Synthesis and radiolabelled evaluation of novel pyrimidine derivatives as dual α-amylase inhibitors and GIT-targeted molecular imaging probe

Abstract

This study successfully developed synthetic pathways for novel pyrimidine-based compounds for their potential anti-diabetic α-amylase inhibitory activity, aiming at potential antidiabetic applications. Molecular docking techniques showed that compounds 1, 6, and 8 showed the highest molecular docking in silico binding affinity, followed by in vitro estimation.
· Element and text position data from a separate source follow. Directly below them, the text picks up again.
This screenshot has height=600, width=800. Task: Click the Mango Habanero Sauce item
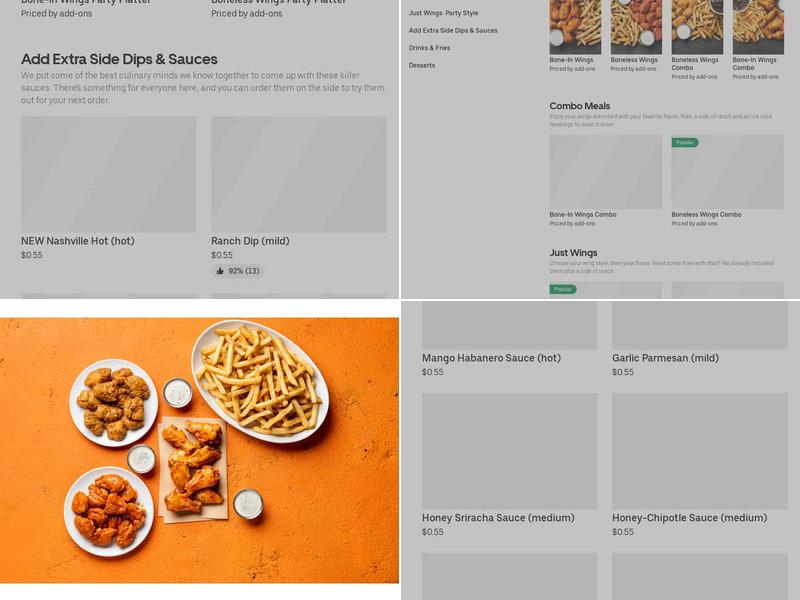(491, 356)
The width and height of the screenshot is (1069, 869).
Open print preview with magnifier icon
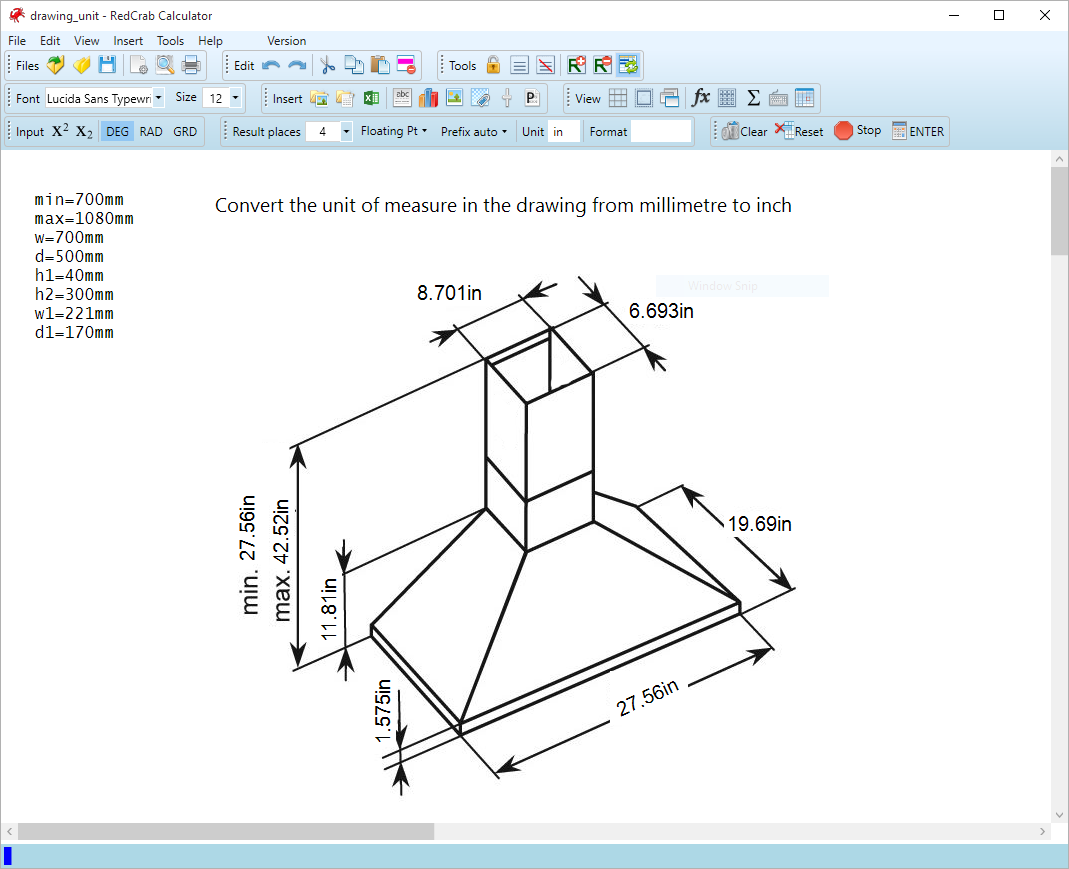point(164,65)
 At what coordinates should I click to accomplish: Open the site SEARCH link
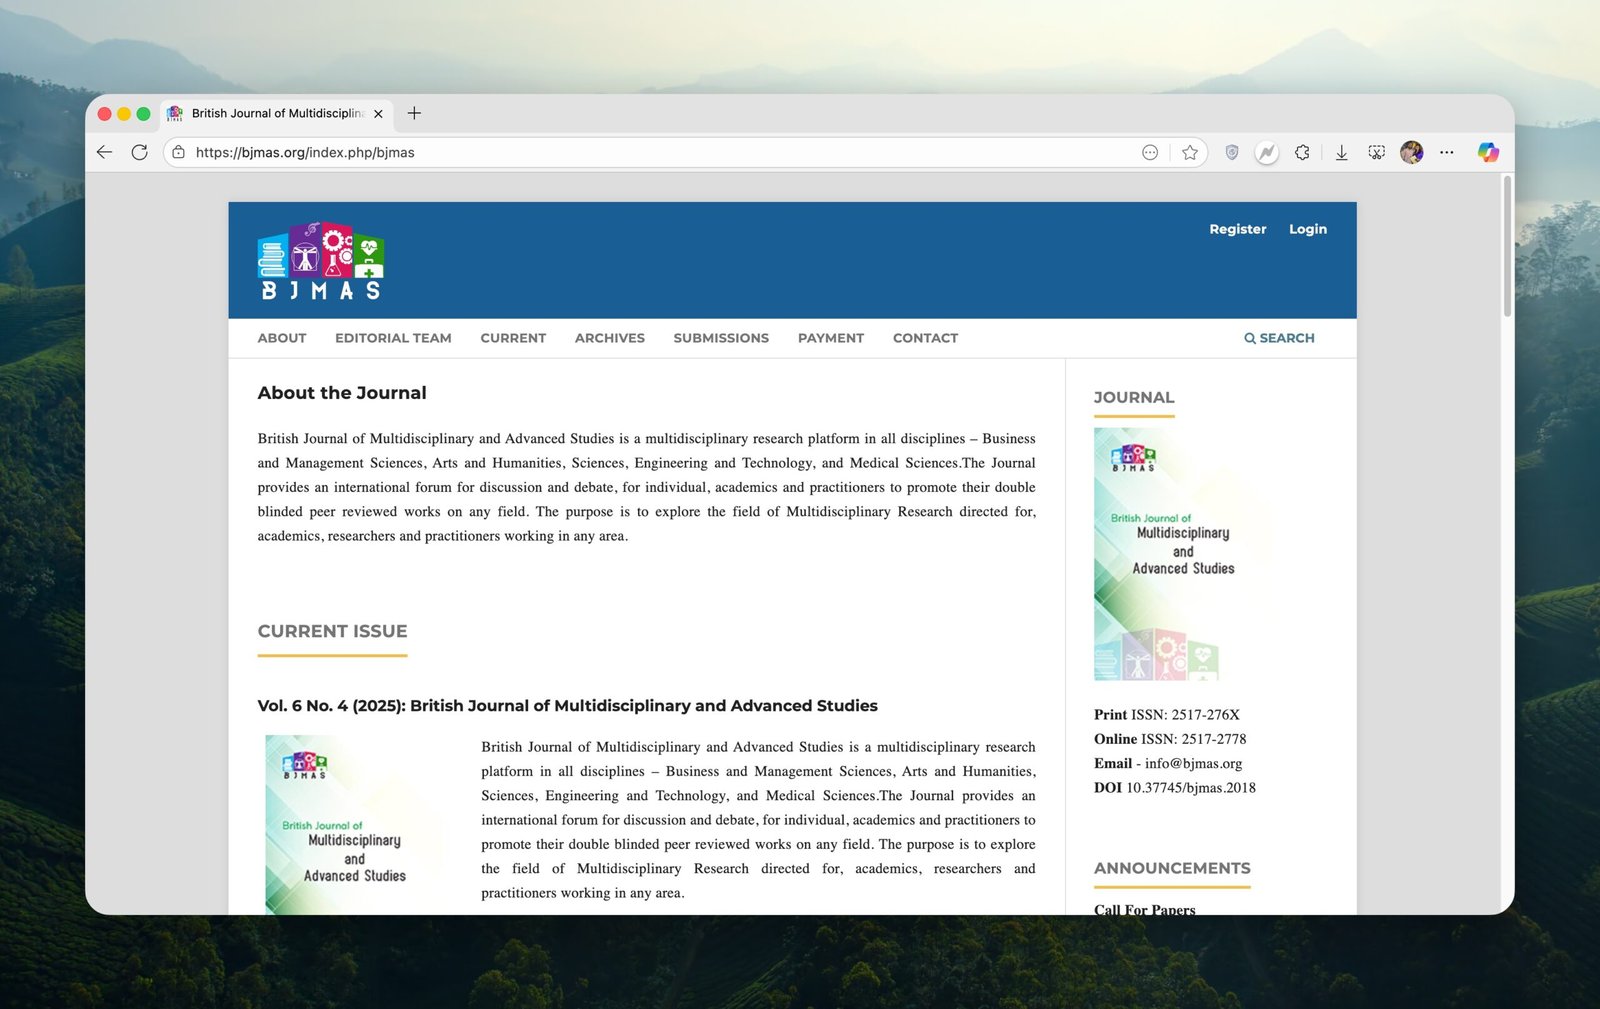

Compound 1 showed the strongest inhibitory in vitro amylase effect, in comparison to the reference drug acarbose. According to in silico and in vitro combination, a novel radiolabeled compound, ¹³¹Iodine-Compound 1, was chosen for further labeling study. The radiolabeling factors, including ligand concentration, pH, and reaction time, were adjusted to achieve maximum radiochemical yield and stability. For the in vivo behavior, biodistribution studies were estimated in mice up to a 36 hours period. The labelled compound showed significant and prolonged accumulation in the gastrointestinal tract, particularly the stomach and intestine, consistent with its proposed mechanism of enzyme inhibition. A gradual increase in muscle uptake was observed, raising possible insights into side effects reported with similar drugs. These results suggest that compound 1 not only possesses potent amylase-blocking and related effective antidiabetic activity but also holds promise as a molecular probe for molecular dynamic imaging for the GIT system.